Customizing Healthcare with Big Data

Published January 19, 2017

Any large health organization that seeks to care for large numbers of individuals faces a daunting problem: how to best allocate scarce resources. Recent history would suggest that the industry hasn’t been handling the allocation problem very well. By some estimates, up to 40% of healthcare spending is wasted. Waste comes in several forms: failure to deliver care according to best practices, uncoordinated or fragmented care, over-treatment, and fraud. Identifying these sources of waste can be tricky. Fixing the problem is trickier yet.

While there are several culprits responsible for waste in healthcare spending, one major player has proven particularly difficult to manage: lack of ability to predict health outcomes. This lack of predictive power, results in sheer guesswork when it comes to the allocation of resources such as home care services. To be more accurate, prediction has been difficult until the recent advent of big data. Large-scale data analytics may soon provide the tools we need to make sure that precious healthcare dollars are spent wisely. To explain how this works, it may be useful to compare healthcare spending to weather prediction.

How Healthcare is Like Meteorology 

Predicting healthcare outcomes is much like predicting the weather. In the days prior to computerized weather modeling, it was difficult, depending on where you lived, to predict chances of rain 48 hours into the future, to say nothing of accurately declaring a 5-day forecast. The New England Hurricane of 1938 caught weathermen completely off-guard, with devastating consequences for residents of Long Island. Early 20th century meteorologists simply did not have access to sophisticated analytics that could integrate thousands of pieces of data into a coherent picture. Today, accurate storm forecasts permit resources to be allocated appropriately well in advance of major storms (Hurricane Katrina notwithstanding: The meteorologists predicted the storm accurately; the response is another story).

Similarly, healthcare organizations in the past had access to large amounts of data (usually in the form of insurance claims) but they lacked the means to make sense of these data, or to learn lessons that could help them allocate resources to individual patients. For example, when individuals were admitted to the hospital following a heart attack, physicians and nurses created discharge plans based on practice guidelines that were, at best the result of carefully-designed clinical trials. In practice, these discharge plans were often based on judgment and experience, not on data.

Enter Big Data​

How will the next generation of “healthcare meteorologists” improve outcomes for individual patients? By means of predictive analytics! Today, when a patient is admitted to the hospital for a heart attack, their individual case is compared with millions of prior cases whose outcomes are already known. Predictive analytics allows caregivers to input all of the patient’s unique data and generate a plan that is most likely to result in the best possible outcome. In this patient’s case, this would mean preventing hospital re-admission, choosing the appropriate level of post-acute care, and allowing them to return home as healthy as possible.

The promise of big data does not end when the patient leaves the hospital. Integrated systems of communication between the patient, their care providers, home care agencies and post-acute care facilities allow the system to learn from every patient who experiences a health event. Predictive analytics systems are designed to improve their outputs over time.
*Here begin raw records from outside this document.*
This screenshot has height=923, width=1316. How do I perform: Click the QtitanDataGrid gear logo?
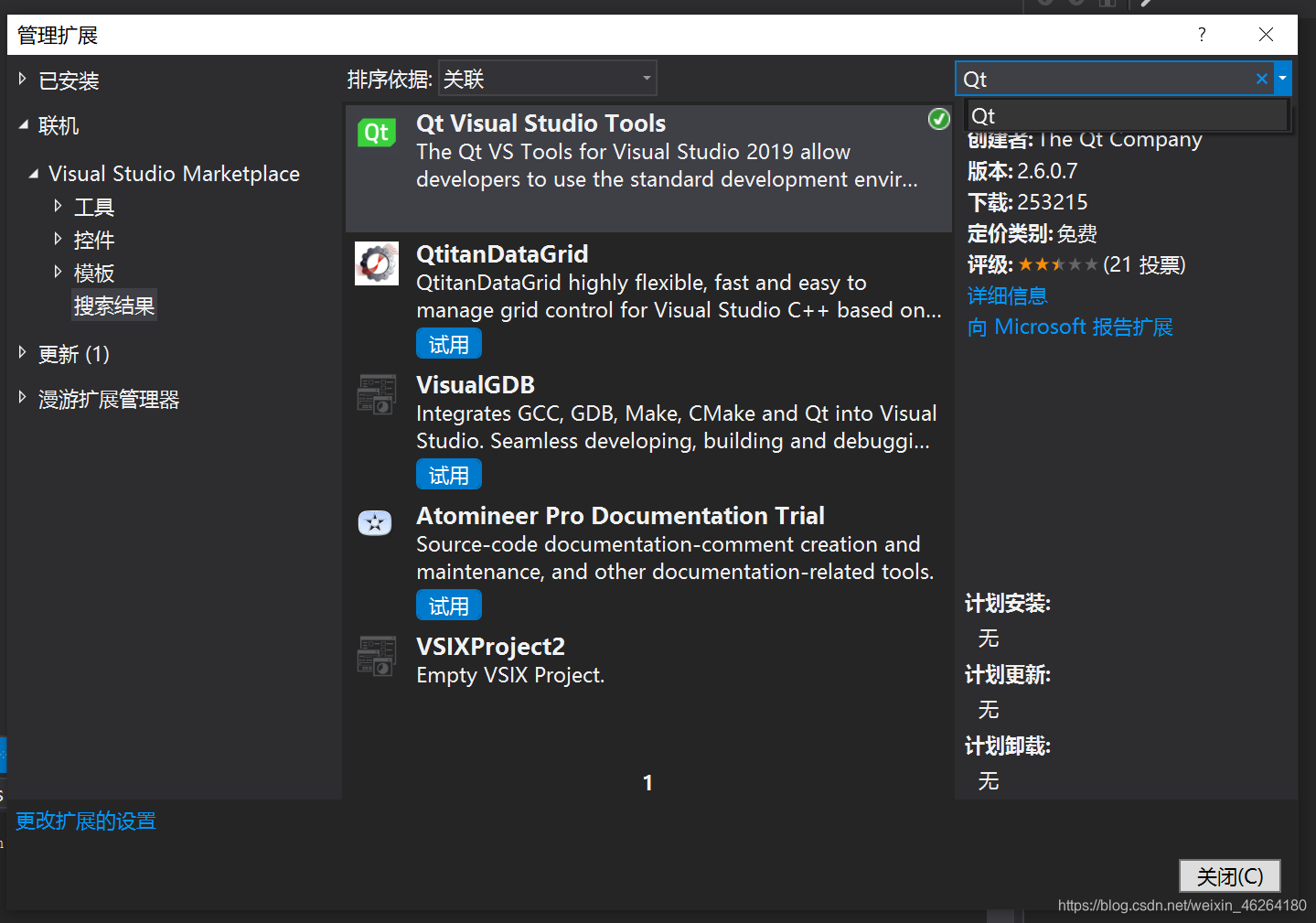[376, 263]
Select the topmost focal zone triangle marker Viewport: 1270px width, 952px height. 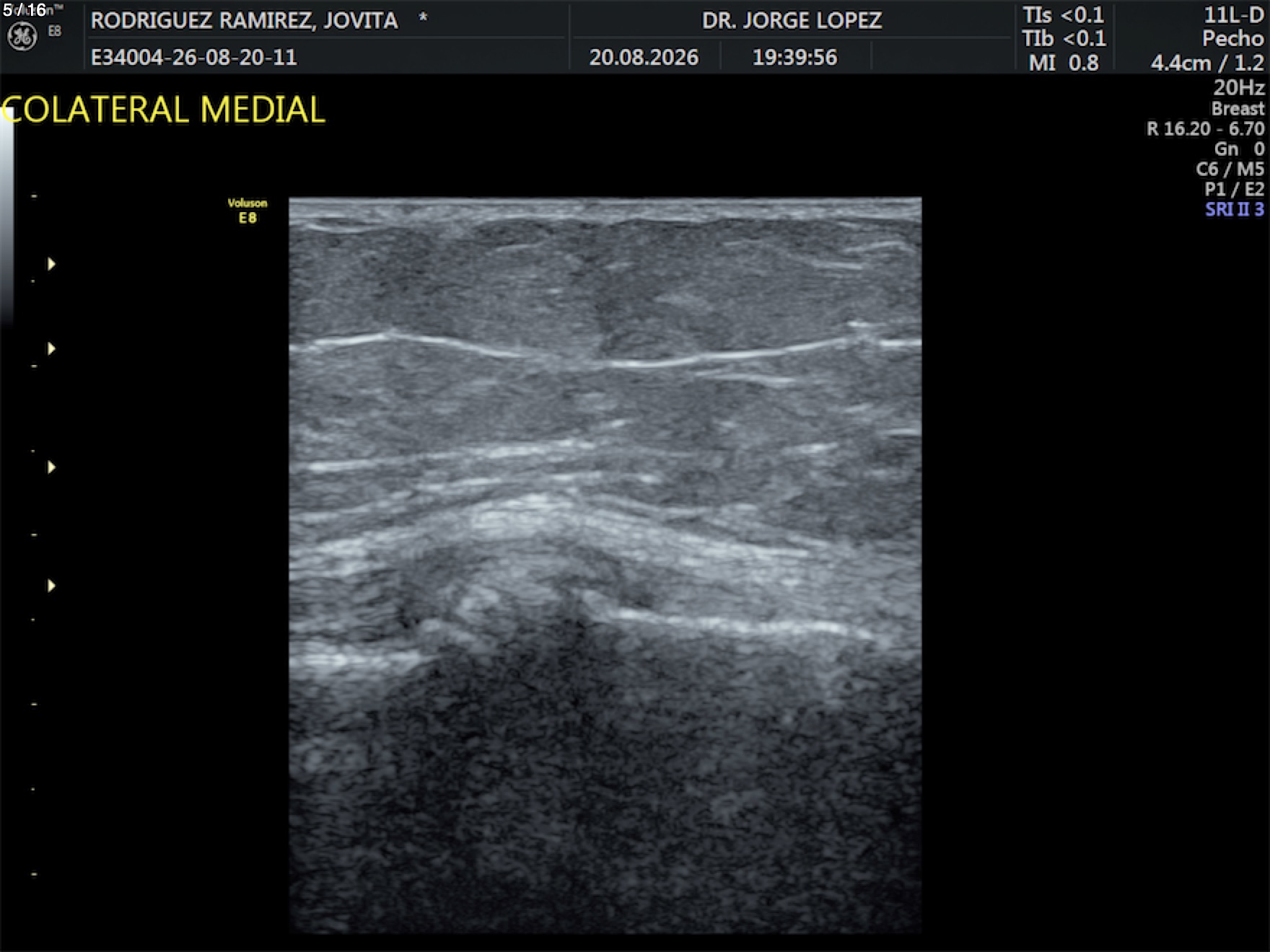click(x=51, y=264)
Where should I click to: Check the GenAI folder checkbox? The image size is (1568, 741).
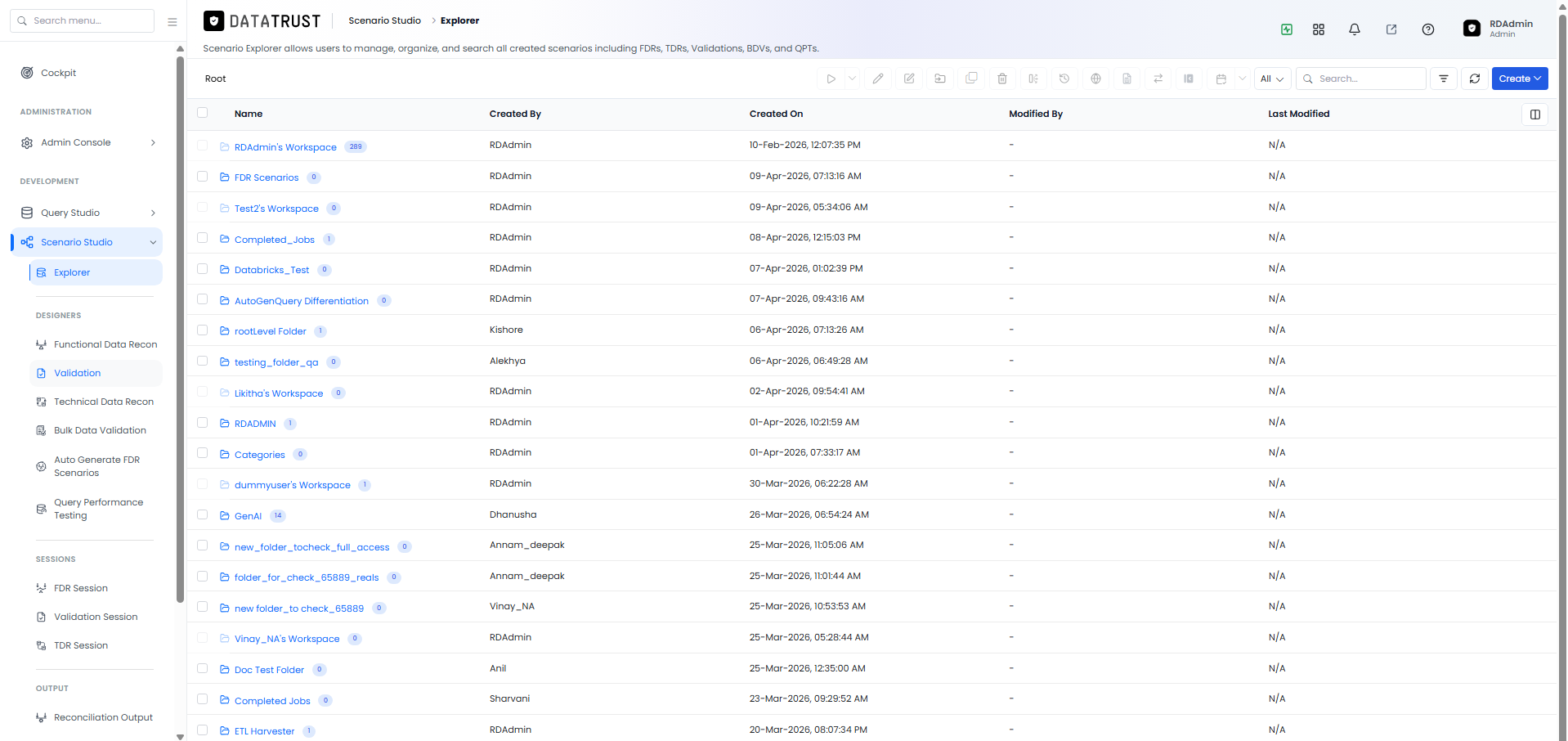tap(203, 514)
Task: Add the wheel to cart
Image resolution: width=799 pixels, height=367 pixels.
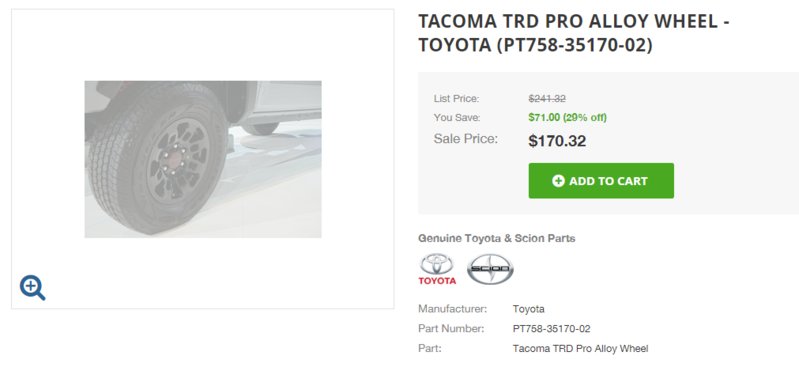Action: pos(601,180)
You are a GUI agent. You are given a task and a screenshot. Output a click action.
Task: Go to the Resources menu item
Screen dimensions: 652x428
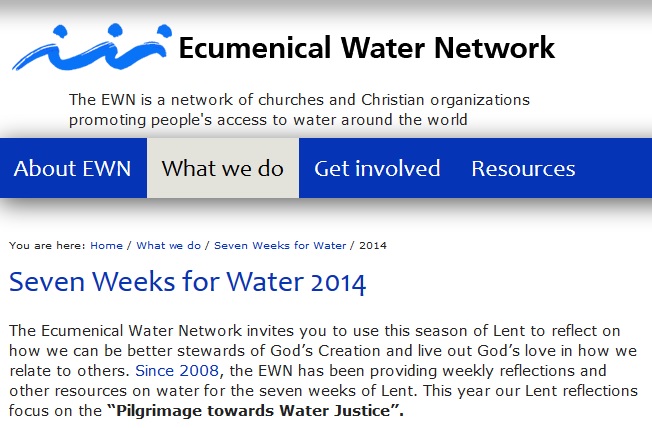coord(523,168)
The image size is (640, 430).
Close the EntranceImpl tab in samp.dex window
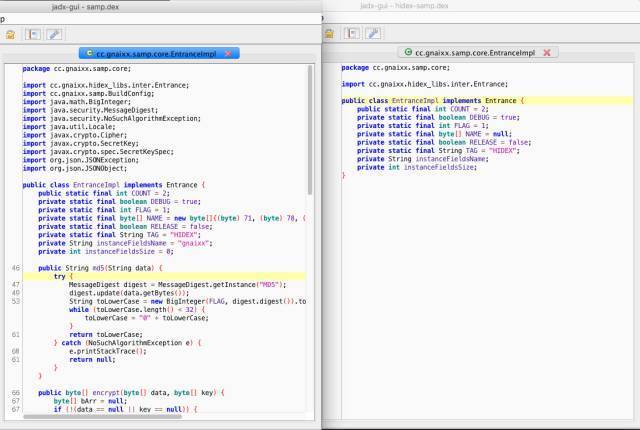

The Future of Big Data in Healthcare

In the past, decision-making in healthcare was often driven by templates and top-down practice guidelines. These worked well-enough, but big data promises to provide even better outcomes. Big data in healthcare creates decision-making processes that place the patient, not a bureaucratic, template-generating machine, at the center. The patient’s individual preferences and needs are the starting point. From there, healthcare providers will employ accurate, constantly improving data to draw a map of the shortest distance between the patient and the desired outcome, health and well-being. Today’s healthcare “weather forecasters” never had it so good.